Jolee Bindo scowled at his friend.

"I'm not getting old, I'm already old, damn it," Jolee grumbled into his beard.

"So retire," the mandalorian said bluntly, as he gently rocked his child.

"I keep trying… but there's still things that need doing. It never ends," Jolee growled.

The mandalorian raised an eyebrow at Jolee pointedly.

"Fine... I don't want to stop. Retirement's too boring. Even with the kids tagging along," Jolee sighed, rubbing his temples.

"Those kids are almost in their thirties…" the mandalorian chuckled.

Jolee cracked an eye open to glare at his friend. "I'm more than twice their age.

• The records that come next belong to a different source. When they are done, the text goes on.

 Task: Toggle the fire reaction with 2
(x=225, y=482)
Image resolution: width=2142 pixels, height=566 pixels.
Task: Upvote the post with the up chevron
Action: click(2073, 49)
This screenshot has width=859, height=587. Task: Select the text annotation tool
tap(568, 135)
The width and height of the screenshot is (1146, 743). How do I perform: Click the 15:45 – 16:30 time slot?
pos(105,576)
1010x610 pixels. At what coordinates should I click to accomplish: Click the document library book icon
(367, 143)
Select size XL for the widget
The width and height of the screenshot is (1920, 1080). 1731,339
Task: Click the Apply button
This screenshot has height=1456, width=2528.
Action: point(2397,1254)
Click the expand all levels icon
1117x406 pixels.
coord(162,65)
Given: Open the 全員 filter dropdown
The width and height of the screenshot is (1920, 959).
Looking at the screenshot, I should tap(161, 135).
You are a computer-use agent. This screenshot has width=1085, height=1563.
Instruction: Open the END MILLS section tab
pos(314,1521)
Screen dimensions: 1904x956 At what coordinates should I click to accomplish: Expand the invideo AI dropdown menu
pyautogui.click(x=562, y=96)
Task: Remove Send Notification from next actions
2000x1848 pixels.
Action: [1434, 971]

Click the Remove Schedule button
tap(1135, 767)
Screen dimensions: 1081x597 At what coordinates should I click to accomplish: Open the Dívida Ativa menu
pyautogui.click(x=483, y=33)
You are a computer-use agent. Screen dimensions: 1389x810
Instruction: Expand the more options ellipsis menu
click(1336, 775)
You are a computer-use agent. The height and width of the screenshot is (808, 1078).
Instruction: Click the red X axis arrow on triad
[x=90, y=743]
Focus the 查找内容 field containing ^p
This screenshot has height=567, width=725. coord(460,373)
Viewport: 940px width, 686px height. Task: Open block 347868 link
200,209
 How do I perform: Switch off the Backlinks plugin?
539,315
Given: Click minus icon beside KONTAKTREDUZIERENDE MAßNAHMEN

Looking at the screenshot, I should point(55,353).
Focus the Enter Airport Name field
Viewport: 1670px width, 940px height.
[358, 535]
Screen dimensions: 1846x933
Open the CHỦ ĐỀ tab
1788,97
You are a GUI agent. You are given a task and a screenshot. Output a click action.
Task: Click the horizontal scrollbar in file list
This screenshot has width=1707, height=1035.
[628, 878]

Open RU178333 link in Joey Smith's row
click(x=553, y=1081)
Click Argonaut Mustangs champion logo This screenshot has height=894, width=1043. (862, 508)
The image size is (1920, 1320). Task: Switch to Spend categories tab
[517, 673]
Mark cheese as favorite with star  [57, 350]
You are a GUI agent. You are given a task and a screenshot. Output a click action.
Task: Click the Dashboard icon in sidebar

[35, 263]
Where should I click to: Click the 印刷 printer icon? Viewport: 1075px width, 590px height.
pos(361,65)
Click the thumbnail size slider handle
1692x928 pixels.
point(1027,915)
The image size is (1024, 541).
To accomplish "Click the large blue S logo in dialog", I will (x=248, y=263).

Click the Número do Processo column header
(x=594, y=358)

Therefore, kids."

A pregnant silence fell within the cramped living room, as Jolee Bindo watched the man that called himself Kyle Draven feed a child. After six minutes, Jolee gave in,

"Revan… come with me. We both know there's something out there killing off Jedi, something that can't be sensed. Maybe it's based in Peragus. I'm old. I can't do it alone," Jolee sighed.

"You aren't alone. You have Kel and Lashowe," Kyle said, standing his ground.

Jolee studied Revan for several minutes, through the Force.

"You aren't going to change your mind," Jolee decided, with sadness and frustration in equal measure.

"I've gone to war twice, Jolee. Neither war ended how I intended it to when I began it," Revan said quietly. Something lurked within the mandalorian's tangled mind, and Jolee's mental probe edged closer.

"You're afraid," Jolee blurted, startled.

Revan looked up, meeting Jolee's eyes.

"I never had anything to lose before. Now I do… and I can't leave them, Jolee. I'm sorry. My wife and children comes first," Revan said firmly.

"I could always tell Carth where you're hiding…" Jolee threatened facetiously. It was an empty threat.

"And I could always kill you if you do," Revan said, his face hardening, brown eyes cold in an instant.

Revan's threat was not empty. They never were.